** Information given **
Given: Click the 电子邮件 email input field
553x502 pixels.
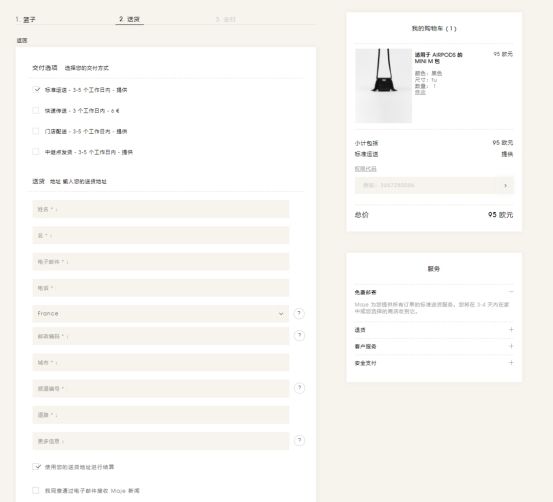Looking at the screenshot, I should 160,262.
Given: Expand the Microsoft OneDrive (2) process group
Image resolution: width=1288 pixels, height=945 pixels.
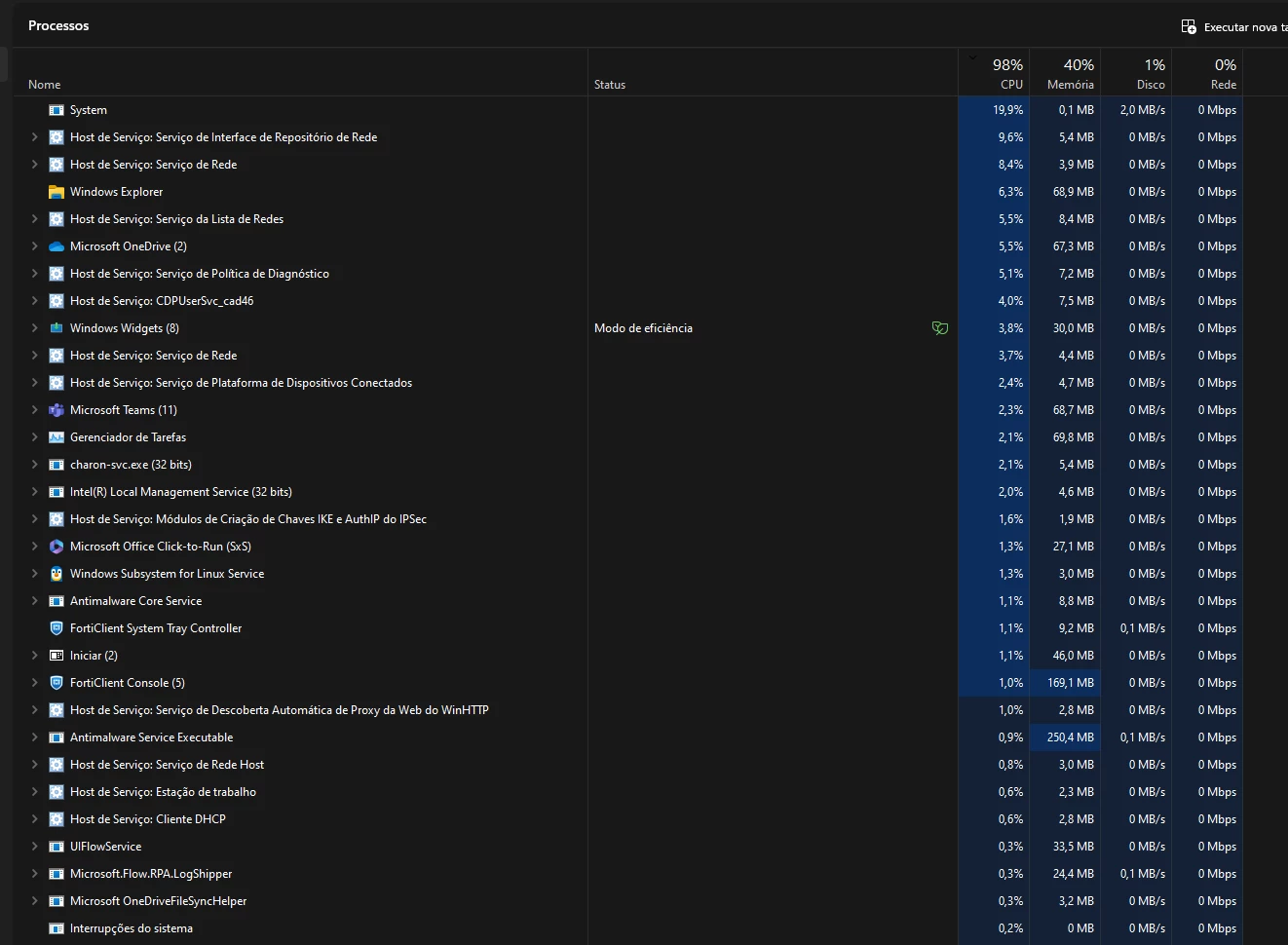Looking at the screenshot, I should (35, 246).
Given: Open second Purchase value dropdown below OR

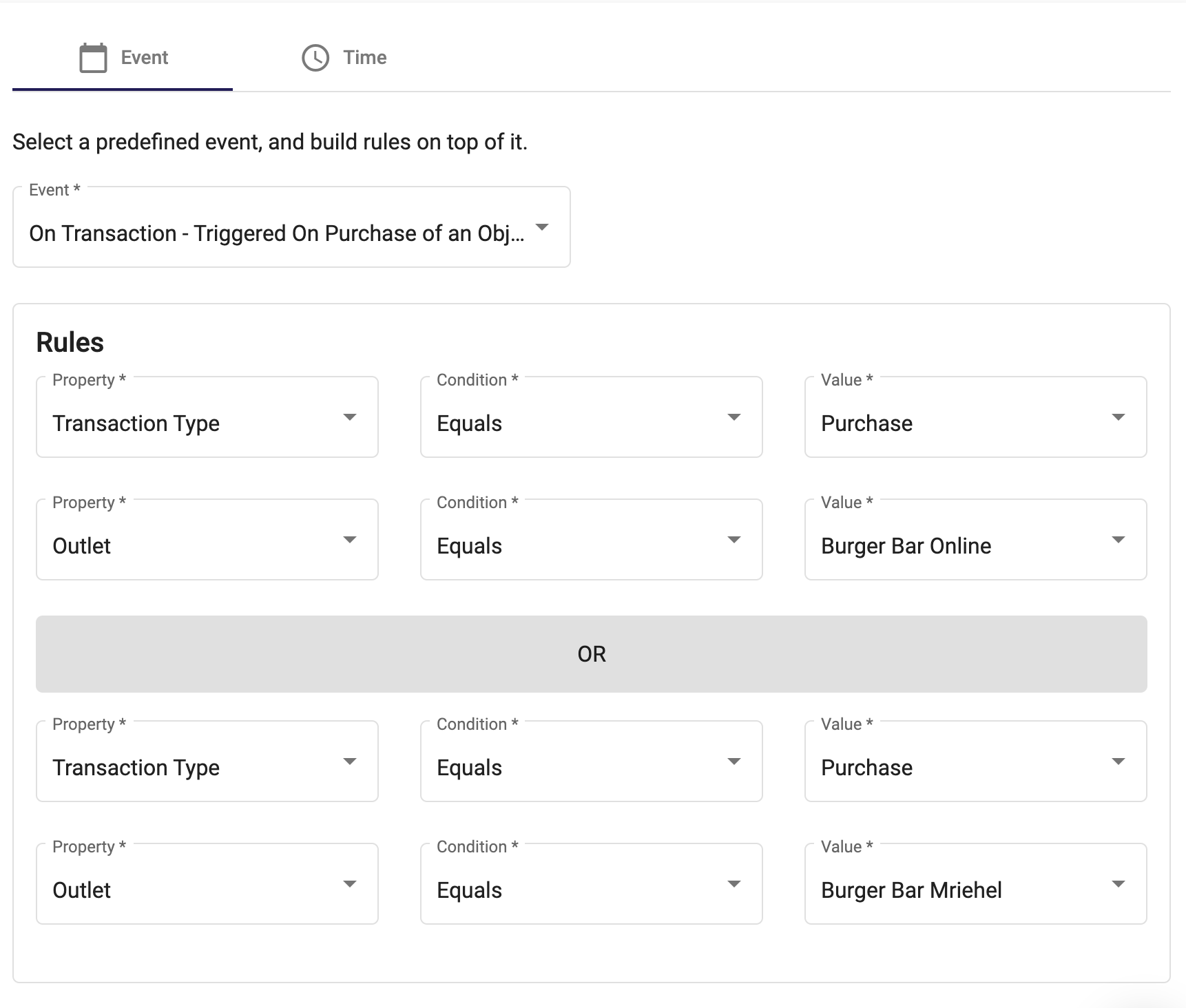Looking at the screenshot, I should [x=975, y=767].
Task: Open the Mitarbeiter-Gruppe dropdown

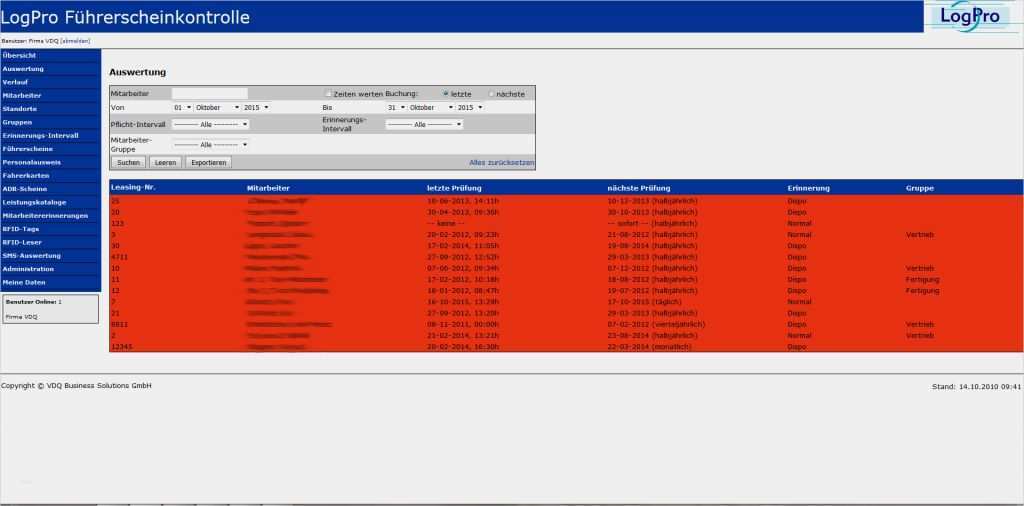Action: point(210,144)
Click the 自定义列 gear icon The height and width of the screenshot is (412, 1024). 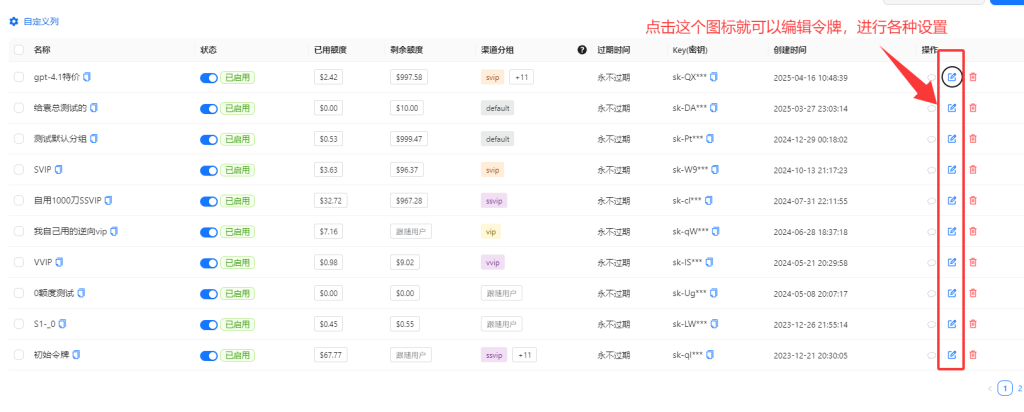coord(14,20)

** Exercise instructions **
Extract every line above that contains the string "dropdown". Case counts.

** The solution **
Given: Open second Purchase value dropdown below OR
Task: Open the Mitarbeiter-Gruppe dropdown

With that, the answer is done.